═════ DATASET

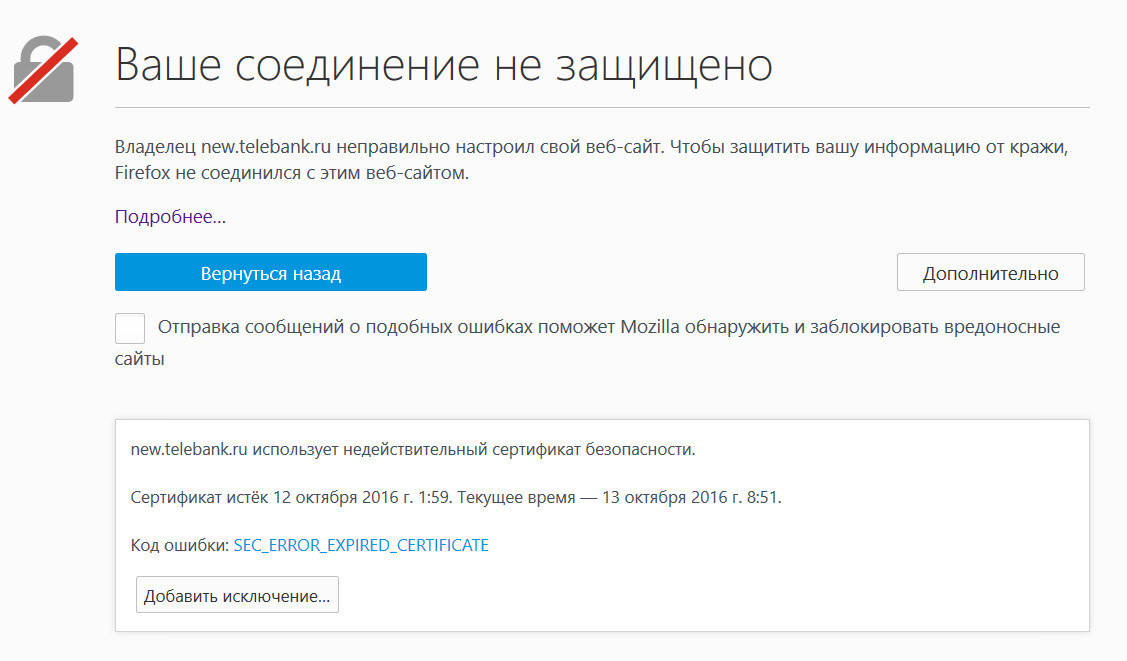
Task: Click new.telebank.ru in the top description paragraph
Action: pyautogui.click(x=266, y=147)
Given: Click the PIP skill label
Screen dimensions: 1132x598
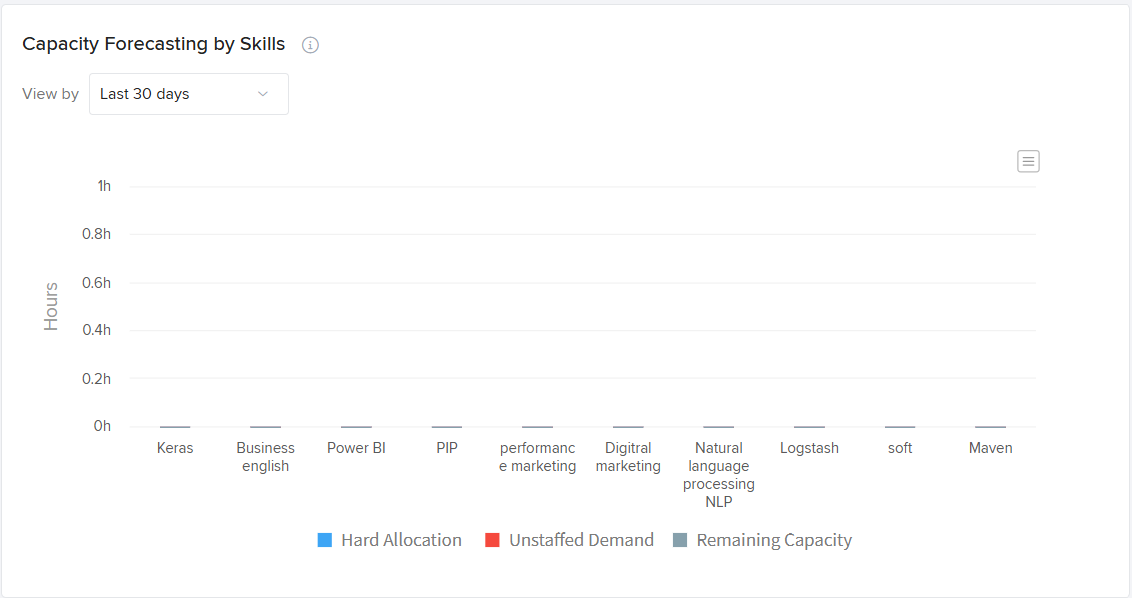Looking at the screenshot, I should [447, 448].
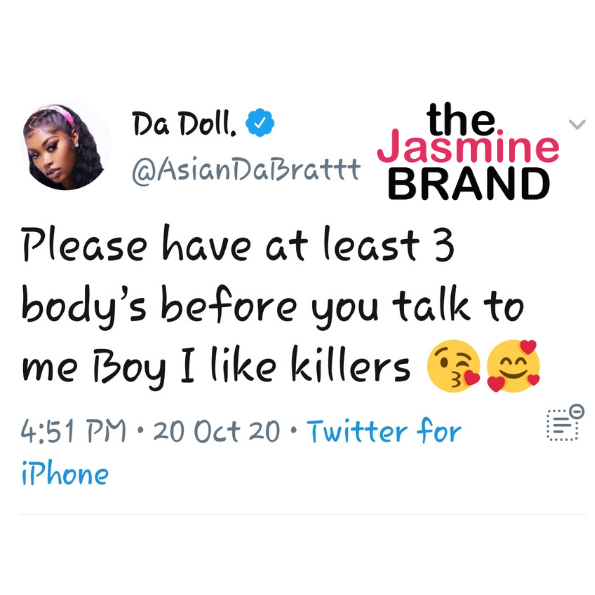
Task: Click the blue iPhone word
Action: [65, 474]
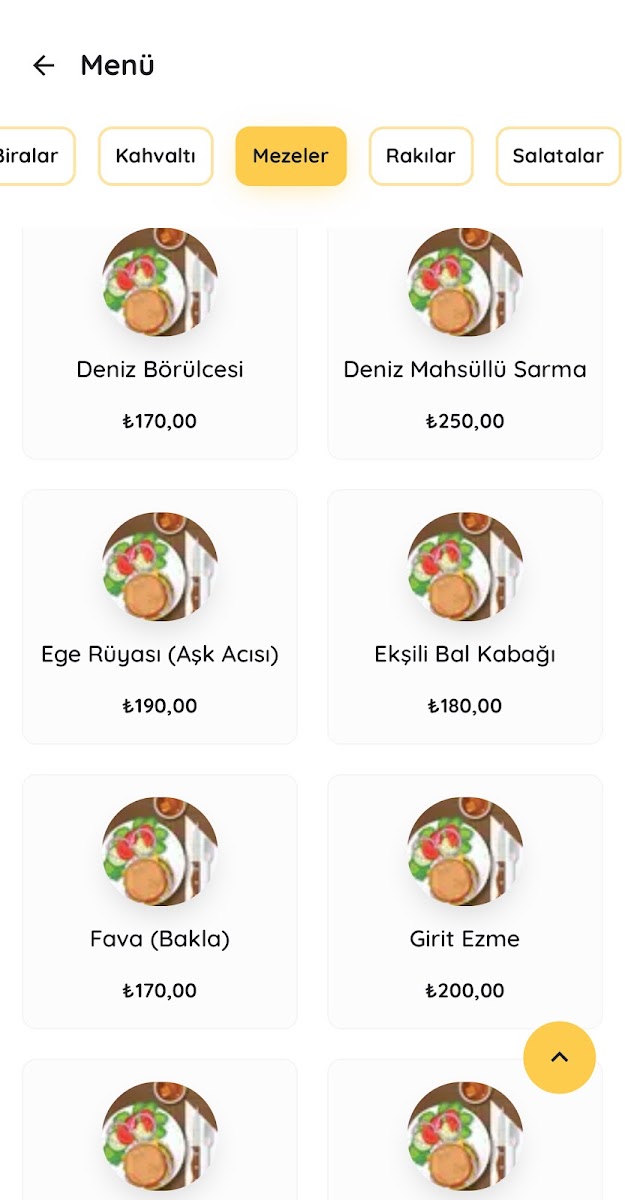Open the Biralar category tab
The width and height of the screenshot is (625, 1200).
(30, 156)
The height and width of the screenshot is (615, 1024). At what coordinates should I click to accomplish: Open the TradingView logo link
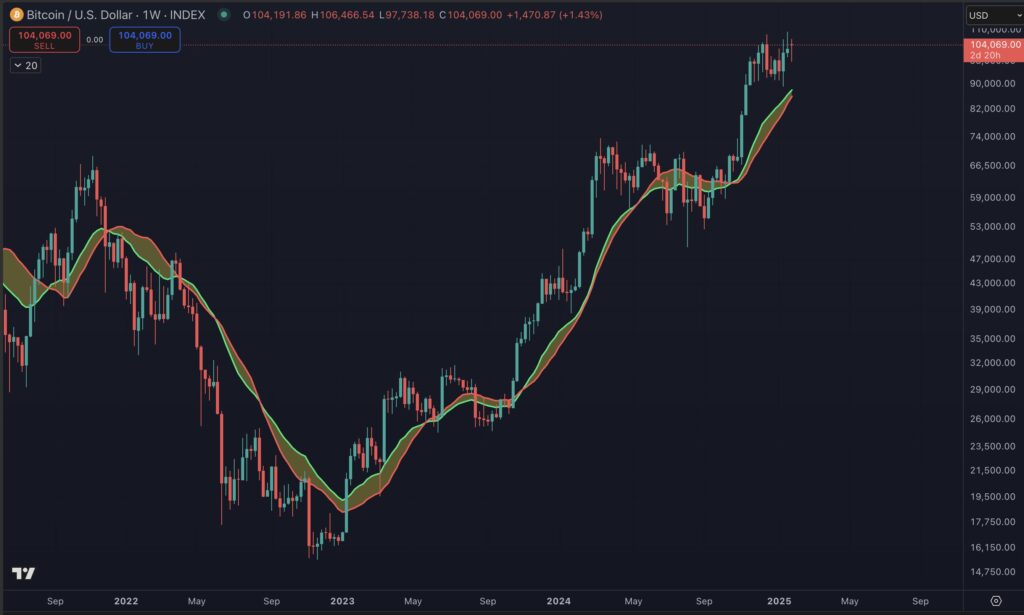click(23, 573)
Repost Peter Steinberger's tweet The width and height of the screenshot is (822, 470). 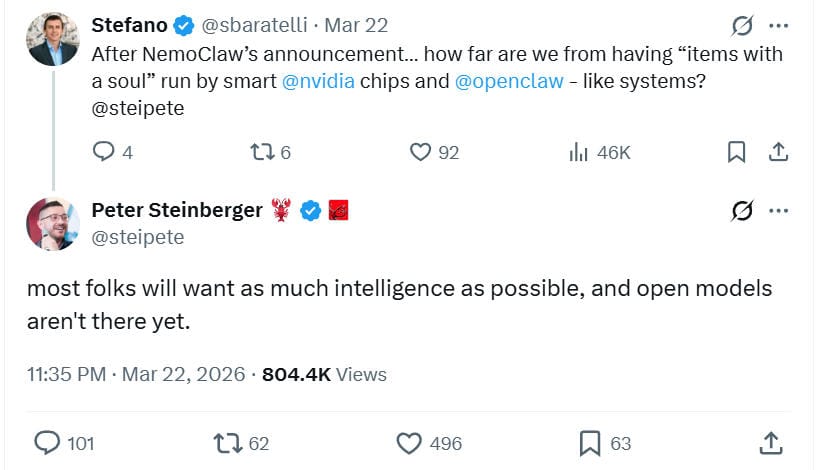point(229,442)

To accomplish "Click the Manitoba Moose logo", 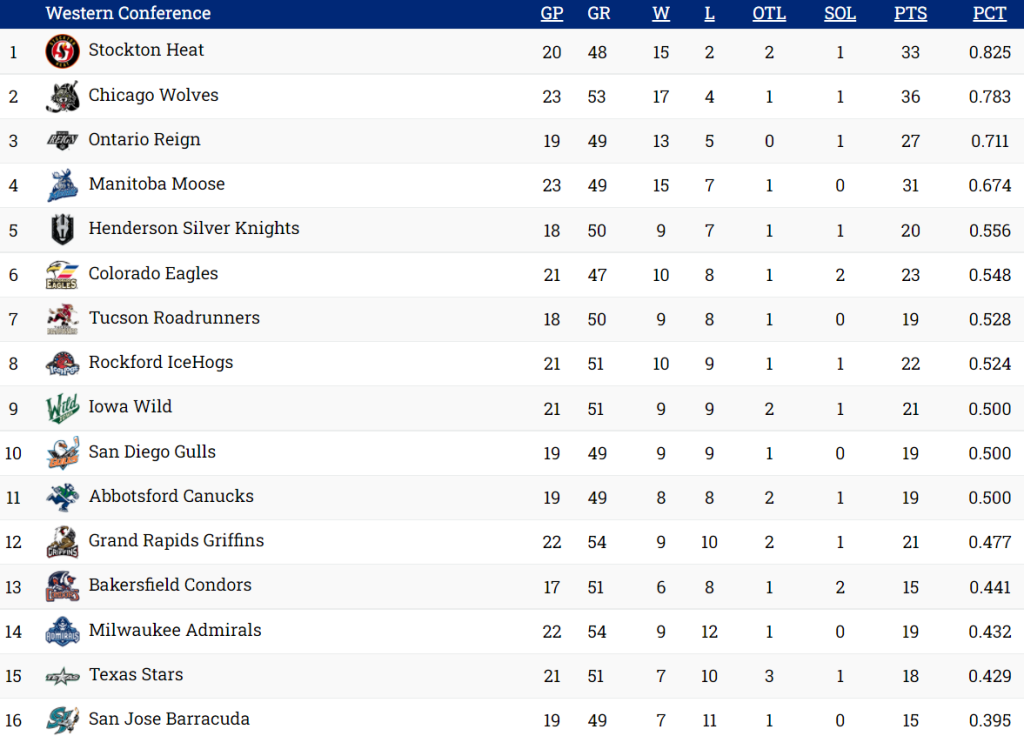I will click(63, 185).
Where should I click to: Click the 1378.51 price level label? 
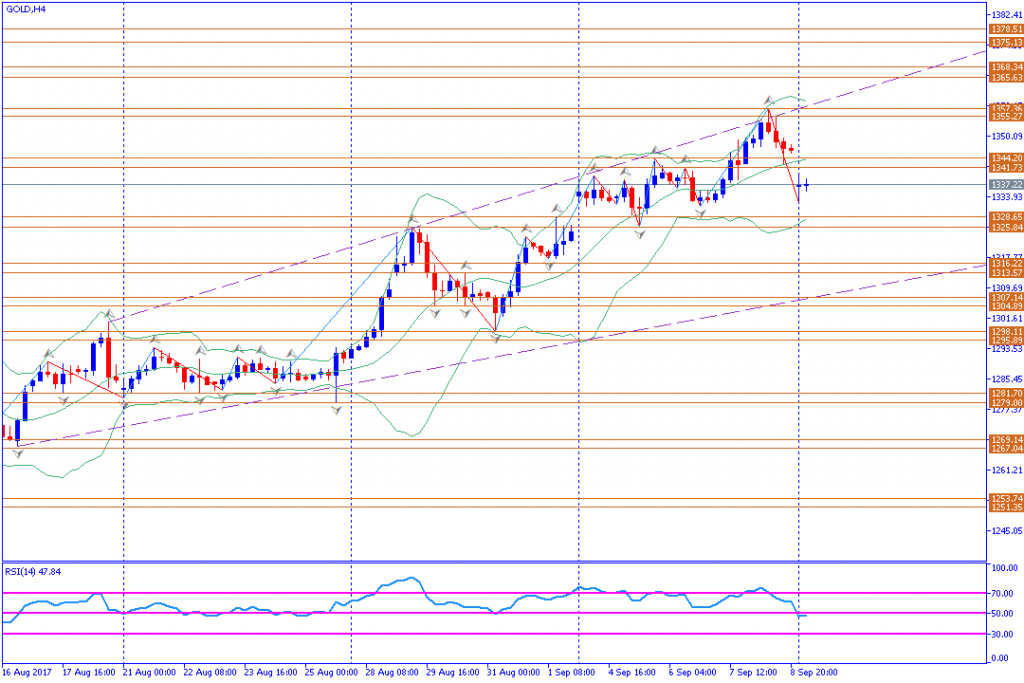point(1006,29)
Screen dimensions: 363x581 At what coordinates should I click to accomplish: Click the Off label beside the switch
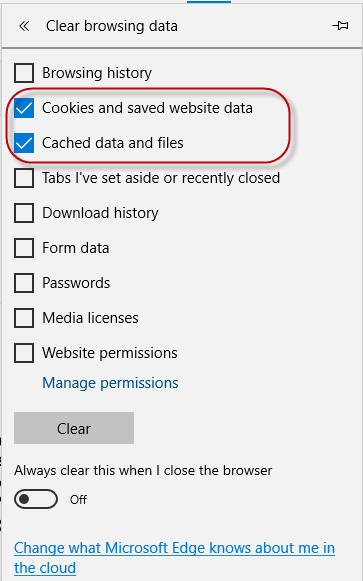coord(78,499)
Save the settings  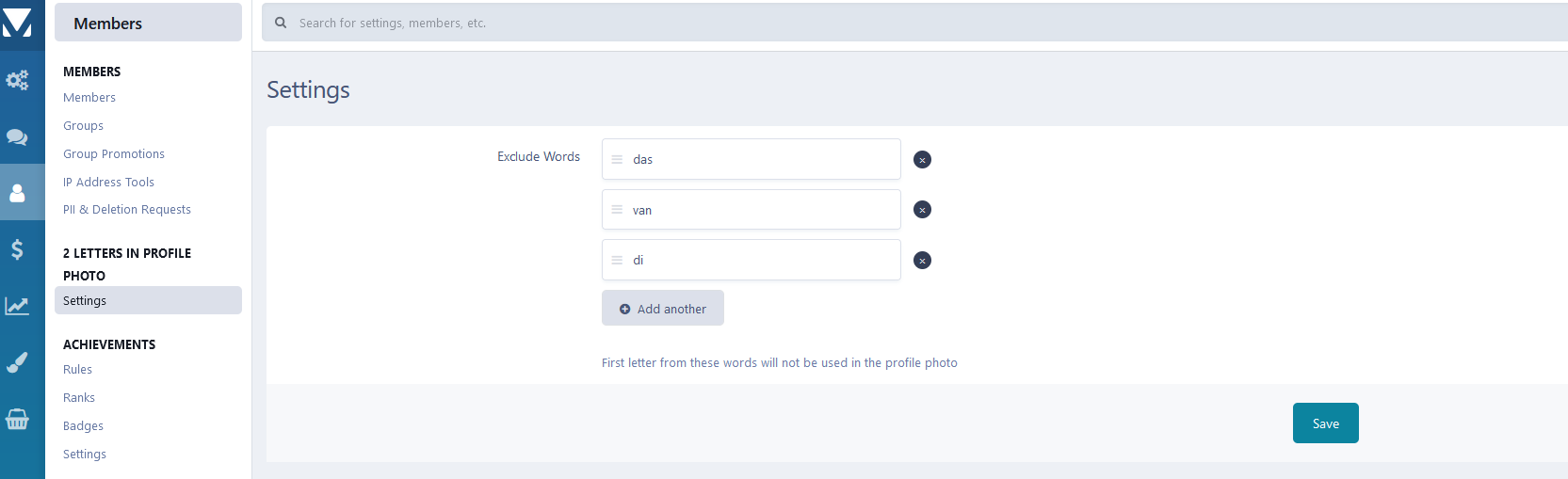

══════════

● WHAT IS NEEDED:
Reproduce exactly and only the lines from the "Screen dimensions: 363x581" line to the last line of the records above. Do not carry over any pictures.

● RESPONSE AREA:
Screen dimensions: 363x581 At what coordinates should I click to accomplish: Click the Off label beside the switch
coord(78,499)
Save the settings  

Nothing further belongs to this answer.